What is the primary chemical process involved in sulfate attack on concrete?

The primary chemical process involved in sulfate attack on concrete is the formation of expansive minerals, primarily ettringite and, in some cases, gypsum, due to the reaction of sulfate ions with components of the hydrated cement paste. Sulfate attack occurs when sulfate ions from external sources, such as sulfate-rich soils or seawater, penetrate the concrete. These sulfate ions react with calcium hydroxide (CH), a byproduct of cement hydration, and tricalcium aluminate (C3A), a component of Portland cement. The reaction with C3A leads to the formation of ettringite, which is calcium sulfoaluminate hydrate ([Ca6Al2(SO4)3(OH)12·26H2O]). Ettringite is expansive, meaning it occupies a larger volume than the reactants.
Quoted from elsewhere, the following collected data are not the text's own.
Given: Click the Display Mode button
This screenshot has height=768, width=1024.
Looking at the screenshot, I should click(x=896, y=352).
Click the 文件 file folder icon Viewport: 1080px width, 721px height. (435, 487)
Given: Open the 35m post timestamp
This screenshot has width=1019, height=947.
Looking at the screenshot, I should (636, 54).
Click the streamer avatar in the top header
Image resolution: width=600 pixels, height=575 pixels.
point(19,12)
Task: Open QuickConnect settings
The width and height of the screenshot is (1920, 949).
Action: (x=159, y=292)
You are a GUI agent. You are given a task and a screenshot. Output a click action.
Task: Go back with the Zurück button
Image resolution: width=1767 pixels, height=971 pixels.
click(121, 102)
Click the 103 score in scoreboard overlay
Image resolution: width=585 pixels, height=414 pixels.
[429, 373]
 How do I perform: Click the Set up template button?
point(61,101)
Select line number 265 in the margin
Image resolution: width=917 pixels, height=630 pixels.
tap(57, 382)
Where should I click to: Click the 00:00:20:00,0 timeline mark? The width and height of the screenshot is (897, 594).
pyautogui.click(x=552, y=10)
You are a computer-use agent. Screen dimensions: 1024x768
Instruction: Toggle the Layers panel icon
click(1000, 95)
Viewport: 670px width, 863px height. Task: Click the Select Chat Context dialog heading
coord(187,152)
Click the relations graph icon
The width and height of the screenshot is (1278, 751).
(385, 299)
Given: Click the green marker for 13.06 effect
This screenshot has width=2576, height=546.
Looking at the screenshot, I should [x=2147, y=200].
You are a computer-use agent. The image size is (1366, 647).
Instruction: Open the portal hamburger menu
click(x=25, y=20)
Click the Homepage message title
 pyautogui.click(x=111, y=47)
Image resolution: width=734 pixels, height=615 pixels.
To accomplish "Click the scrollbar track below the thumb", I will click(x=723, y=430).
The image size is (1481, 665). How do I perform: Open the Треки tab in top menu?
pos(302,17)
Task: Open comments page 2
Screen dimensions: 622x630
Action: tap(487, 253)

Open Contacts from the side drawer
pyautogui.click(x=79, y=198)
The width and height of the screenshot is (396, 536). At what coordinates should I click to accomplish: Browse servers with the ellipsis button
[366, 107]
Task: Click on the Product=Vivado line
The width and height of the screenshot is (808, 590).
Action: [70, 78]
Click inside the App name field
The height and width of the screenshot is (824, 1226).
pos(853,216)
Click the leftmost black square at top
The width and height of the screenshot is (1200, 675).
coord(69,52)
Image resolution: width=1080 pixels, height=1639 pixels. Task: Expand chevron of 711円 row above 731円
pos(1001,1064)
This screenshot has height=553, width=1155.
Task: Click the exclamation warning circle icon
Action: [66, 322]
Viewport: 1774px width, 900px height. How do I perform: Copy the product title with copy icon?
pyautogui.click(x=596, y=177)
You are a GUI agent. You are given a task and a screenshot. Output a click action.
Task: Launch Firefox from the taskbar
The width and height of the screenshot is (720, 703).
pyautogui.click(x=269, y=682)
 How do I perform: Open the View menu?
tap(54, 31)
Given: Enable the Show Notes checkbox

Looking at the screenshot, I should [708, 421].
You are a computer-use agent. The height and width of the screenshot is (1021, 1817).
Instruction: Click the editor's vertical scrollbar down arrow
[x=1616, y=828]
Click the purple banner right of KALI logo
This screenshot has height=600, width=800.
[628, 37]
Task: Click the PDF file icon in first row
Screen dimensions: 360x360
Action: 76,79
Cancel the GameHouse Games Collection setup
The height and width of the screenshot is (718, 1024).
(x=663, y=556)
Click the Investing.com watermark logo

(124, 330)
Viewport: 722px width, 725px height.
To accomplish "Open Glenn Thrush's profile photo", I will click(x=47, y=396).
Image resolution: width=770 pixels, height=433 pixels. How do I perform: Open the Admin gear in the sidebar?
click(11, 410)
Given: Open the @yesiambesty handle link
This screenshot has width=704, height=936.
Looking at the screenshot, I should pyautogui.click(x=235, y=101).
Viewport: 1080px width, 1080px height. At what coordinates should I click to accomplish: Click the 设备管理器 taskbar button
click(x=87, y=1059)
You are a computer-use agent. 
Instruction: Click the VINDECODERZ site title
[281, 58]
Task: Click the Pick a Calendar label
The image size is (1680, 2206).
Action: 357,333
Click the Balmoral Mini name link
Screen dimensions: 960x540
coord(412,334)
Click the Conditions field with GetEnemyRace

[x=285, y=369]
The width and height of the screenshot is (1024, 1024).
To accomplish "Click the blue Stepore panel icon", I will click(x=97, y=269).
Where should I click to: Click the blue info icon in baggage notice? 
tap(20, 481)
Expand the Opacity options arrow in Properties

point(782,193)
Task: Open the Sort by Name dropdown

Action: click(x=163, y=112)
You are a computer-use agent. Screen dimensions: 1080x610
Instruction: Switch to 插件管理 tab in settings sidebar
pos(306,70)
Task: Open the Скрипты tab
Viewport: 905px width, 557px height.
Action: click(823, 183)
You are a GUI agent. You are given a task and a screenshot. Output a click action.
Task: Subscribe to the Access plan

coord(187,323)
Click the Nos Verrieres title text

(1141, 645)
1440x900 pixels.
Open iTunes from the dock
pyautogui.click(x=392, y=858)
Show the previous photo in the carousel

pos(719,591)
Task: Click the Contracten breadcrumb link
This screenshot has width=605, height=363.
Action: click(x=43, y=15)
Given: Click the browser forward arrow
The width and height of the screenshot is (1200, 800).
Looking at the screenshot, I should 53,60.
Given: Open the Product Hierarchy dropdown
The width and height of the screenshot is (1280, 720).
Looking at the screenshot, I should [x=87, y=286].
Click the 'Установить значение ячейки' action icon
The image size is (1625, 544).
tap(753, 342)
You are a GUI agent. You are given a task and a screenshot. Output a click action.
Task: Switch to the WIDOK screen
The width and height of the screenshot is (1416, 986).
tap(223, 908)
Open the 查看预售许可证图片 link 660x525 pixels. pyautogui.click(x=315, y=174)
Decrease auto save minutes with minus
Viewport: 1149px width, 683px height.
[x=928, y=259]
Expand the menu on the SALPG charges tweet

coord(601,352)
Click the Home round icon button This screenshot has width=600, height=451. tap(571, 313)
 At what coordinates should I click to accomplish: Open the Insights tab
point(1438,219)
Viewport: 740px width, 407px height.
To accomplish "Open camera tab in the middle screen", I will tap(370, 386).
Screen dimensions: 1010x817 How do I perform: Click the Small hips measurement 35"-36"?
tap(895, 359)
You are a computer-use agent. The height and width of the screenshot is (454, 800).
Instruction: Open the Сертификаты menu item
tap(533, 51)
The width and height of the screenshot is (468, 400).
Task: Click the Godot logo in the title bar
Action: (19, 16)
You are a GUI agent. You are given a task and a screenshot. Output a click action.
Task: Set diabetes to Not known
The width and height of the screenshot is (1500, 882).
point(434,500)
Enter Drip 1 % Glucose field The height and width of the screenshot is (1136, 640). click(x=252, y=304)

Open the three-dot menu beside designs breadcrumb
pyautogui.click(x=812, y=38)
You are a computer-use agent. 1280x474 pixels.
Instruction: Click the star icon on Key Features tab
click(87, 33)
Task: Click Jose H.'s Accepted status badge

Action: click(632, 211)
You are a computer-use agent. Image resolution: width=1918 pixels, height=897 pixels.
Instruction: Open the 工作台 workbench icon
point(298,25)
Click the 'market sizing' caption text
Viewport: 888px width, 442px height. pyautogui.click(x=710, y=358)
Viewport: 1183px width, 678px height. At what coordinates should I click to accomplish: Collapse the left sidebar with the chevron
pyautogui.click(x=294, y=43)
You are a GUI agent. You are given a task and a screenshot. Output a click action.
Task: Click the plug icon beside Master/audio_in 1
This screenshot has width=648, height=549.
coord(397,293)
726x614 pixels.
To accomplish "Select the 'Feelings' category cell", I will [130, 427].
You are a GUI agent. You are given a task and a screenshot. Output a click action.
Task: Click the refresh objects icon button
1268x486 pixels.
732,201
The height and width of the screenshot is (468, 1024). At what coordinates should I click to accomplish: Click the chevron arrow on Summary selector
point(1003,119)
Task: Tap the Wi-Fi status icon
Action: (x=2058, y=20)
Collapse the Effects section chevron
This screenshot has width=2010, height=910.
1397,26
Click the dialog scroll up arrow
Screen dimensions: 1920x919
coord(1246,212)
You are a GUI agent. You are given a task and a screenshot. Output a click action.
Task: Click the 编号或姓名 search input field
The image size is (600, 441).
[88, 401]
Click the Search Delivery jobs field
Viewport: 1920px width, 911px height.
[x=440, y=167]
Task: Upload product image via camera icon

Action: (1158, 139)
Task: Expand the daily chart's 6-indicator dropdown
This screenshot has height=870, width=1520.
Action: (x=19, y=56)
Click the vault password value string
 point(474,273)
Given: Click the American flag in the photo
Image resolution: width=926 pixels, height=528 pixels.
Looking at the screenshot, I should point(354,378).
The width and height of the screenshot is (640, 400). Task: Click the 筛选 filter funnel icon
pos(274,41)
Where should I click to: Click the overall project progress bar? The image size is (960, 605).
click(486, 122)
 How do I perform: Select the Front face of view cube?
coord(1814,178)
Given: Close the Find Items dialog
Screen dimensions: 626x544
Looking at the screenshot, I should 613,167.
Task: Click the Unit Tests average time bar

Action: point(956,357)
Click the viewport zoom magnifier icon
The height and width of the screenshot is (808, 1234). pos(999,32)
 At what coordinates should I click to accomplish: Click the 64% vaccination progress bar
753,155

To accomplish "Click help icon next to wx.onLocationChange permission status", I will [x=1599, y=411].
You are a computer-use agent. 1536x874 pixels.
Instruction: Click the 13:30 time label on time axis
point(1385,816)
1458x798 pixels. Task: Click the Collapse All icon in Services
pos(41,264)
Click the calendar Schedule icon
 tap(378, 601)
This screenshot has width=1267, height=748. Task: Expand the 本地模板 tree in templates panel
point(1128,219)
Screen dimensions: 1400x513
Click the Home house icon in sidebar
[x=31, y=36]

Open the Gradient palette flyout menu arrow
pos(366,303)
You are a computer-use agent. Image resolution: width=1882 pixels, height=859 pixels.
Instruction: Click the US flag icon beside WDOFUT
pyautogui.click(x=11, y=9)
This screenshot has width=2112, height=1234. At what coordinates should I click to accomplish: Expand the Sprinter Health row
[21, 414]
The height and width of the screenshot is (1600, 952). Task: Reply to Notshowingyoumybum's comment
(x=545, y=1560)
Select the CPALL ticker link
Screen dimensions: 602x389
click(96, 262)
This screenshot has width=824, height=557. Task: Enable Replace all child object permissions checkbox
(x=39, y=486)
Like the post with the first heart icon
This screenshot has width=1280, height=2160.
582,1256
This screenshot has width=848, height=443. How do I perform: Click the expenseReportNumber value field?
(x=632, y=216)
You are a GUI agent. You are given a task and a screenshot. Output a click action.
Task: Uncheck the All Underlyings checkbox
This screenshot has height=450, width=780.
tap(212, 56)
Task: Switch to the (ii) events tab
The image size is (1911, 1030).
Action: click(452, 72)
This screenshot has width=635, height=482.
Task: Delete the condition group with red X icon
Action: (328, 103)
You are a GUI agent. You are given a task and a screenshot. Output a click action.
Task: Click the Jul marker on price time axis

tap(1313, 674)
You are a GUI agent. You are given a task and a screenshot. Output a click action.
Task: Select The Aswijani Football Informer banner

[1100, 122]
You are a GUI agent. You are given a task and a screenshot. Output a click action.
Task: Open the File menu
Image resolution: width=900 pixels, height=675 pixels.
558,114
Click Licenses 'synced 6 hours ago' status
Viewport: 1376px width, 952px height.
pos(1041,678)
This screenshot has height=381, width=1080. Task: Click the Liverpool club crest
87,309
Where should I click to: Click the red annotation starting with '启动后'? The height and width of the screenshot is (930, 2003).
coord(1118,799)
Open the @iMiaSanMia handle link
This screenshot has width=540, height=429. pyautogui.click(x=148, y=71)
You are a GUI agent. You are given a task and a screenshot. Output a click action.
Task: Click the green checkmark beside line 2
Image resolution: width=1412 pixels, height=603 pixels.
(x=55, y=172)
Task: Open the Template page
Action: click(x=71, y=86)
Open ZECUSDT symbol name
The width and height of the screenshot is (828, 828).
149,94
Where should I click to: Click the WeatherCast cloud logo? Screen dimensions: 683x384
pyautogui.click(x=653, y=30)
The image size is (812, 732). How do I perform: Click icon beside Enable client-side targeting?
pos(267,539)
The formation of ettringite within the hardened cement paste causes internal stresses that lead to cracking, scaling, and disintegration of the concrete. In some cases, sulfate ions can also react with calcium hydroxide to form gypsum (CaSO4·2H2O), which is also expansive and contributes to the deterioration process. The expansion caused by ettringite and gypsum formation disrupts the cement matrix, weakening the concrete and making it more susceptible to further attack. For example, concrete foundations exposed to sulfate-bearing soils are prone to sulfate attack if the concrete mix is not designed to resist it. Using sulfate-resistant cement (Type V) with a low C3A content and incorporating supplementary cementitious materials (SCMs) like fly ash or slag can significantly improve the concrete's resistance to sulfate attack by reducing the amount of C3A available for reaction and decreasing the concrete's permeability, limiting sulfate ingress.